* **Available data**:
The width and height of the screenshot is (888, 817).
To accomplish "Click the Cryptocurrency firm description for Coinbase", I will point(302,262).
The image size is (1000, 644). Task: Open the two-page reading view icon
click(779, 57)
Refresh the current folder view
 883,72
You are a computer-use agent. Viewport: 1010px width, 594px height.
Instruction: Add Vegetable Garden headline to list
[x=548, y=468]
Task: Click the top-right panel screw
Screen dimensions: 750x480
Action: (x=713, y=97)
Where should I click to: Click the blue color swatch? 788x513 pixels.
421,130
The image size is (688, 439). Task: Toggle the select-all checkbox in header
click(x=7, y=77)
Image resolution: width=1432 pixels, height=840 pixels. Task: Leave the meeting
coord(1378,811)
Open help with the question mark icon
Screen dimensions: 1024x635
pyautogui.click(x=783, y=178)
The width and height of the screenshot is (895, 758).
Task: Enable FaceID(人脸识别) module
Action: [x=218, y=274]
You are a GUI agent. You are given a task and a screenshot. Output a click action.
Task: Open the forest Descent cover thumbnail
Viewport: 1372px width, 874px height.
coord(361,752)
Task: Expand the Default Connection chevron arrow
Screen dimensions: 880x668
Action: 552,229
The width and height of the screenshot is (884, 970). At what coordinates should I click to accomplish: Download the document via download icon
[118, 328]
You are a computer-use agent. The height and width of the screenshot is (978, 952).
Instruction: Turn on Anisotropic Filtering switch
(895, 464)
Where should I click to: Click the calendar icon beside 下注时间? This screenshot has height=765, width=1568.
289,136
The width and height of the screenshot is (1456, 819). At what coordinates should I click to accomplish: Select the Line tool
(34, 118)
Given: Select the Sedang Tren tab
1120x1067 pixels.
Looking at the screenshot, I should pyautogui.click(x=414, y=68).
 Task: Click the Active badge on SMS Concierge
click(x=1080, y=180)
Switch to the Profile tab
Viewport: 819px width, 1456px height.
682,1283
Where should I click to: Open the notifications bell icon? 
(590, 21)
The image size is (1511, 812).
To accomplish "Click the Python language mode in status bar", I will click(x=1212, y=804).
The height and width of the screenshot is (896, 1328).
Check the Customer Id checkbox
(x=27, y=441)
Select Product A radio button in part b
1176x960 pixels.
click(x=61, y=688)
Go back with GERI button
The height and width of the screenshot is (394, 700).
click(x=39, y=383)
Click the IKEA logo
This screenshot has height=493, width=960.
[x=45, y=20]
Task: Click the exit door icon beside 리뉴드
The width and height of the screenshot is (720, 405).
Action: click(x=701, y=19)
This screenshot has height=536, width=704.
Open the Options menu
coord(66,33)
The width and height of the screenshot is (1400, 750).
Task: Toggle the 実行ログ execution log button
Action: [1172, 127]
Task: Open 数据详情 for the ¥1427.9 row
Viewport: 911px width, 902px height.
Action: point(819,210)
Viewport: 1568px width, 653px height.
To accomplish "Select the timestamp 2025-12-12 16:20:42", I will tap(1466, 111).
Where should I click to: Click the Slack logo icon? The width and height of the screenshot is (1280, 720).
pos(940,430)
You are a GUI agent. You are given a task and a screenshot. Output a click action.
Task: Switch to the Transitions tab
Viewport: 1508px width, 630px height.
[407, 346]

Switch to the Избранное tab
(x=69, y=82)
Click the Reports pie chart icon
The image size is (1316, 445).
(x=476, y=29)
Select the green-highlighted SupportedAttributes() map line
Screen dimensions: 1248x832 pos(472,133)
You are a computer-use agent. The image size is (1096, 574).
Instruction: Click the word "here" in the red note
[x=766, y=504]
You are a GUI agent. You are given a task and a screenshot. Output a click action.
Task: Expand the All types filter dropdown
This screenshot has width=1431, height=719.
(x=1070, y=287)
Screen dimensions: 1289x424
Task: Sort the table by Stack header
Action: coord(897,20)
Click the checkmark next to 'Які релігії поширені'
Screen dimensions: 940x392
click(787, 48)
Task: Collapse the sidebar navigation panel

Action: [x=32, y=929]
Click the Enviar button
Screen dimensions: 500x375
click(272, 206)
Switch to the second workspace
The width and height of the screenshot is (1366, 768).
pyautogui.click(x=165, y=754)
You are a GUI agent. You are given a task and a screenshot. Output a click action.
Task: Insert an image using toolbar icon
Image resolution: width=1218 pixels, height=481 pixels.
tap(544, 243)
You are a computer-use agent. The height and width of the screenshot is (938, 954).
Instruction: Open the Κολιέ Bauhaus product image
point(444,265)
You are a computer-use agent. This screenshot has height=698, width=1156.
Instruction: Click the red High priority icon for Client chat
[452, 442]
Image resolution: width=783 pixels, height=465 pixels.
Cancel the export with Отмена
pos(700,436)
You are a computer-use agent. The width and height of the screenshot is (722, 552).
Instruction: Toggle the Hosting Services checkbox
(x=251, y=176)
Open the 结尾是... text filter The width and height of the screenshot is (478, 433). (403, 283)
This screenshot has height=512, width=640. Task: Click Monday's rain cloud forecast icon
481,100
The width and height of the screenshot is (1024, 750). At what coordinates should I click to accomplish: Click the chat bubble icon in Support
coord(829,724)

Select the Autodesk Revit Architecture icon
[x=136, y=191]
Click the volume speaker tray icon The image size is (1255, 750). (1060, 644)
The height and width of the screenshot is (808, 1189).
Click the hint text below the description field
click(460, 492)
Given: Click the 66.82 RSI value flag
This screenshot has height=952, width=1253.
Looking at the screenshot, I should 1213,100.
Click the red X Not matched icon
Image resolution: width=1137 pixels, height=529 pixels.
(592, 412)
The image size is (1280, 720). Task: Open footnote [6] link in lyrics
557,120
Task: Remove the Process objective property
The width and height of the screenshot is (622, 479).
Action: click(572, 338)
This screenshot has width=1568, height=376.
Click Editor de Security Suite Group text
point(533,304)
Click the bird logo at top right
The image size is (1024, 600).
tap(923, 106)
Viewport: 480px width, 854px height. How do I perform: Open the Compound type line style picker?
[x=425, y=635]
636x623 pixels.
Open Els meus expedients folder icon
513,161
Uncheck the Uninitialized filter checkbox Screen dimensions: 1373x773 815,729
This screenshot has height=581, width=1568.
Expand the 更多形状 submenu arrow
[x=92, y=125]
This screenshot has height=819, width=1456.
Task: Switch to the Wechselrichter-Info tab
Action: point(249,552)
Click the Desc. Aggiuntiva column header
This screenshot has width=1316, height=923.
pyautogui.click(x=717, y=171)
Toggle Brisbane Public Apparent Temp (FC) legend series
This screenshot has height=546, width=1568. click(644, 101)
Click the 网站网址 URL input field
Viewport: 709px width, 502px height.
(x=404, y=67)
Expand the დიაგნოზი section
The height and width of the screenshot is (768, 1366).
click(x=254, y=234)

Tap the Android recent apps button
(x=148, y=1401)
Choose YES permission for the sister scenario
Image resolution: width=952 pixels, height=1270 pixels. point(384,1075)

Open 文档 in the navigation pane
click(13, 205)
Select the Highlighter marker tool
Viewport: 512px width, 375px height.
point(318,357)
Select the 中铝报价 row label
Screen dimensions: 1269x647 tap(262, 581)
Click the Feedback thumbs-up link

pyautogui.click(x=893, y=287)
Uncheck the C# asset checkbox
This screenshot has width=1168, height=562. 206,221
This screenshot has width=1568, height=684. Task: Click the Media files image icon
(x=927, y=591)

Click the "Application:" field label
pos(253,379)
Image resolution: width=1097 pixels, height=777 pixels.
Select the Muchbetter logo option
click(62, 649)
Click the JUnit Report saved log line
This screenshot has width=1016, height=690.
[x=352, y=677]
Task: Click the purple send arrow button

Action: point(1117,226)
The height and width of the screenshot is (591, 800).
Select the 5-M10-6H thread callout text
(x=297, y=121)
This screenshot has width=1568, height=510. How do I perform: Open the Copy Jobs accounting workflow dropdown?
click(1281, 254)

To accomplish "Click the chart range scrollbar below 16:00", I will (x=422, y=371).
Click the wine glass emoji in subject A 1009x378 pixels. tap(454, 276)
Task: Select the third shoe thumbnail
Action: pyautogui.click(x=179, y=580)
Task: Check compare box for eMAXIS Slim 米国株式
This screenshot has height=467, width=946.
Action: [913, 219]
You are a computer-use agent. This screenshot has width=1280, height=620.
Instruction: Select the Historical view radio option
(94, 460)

* **Work required**: Each line in the records above with "will" must be returned.

* **Exercise answer**:
To accomplish "Click the Cryptocurrency firm description for Coinbase", I will point(302,262).
To accomplish "Click the Python language mode in status bar", I will click(x=1212, y=804).
To accomplish "Select the timestamp 2025-12-12 16:20:42", I will tap(1466, 111).
To accomplish "Click the chart range scrollbar below 16:00", I will (x=422, y=371).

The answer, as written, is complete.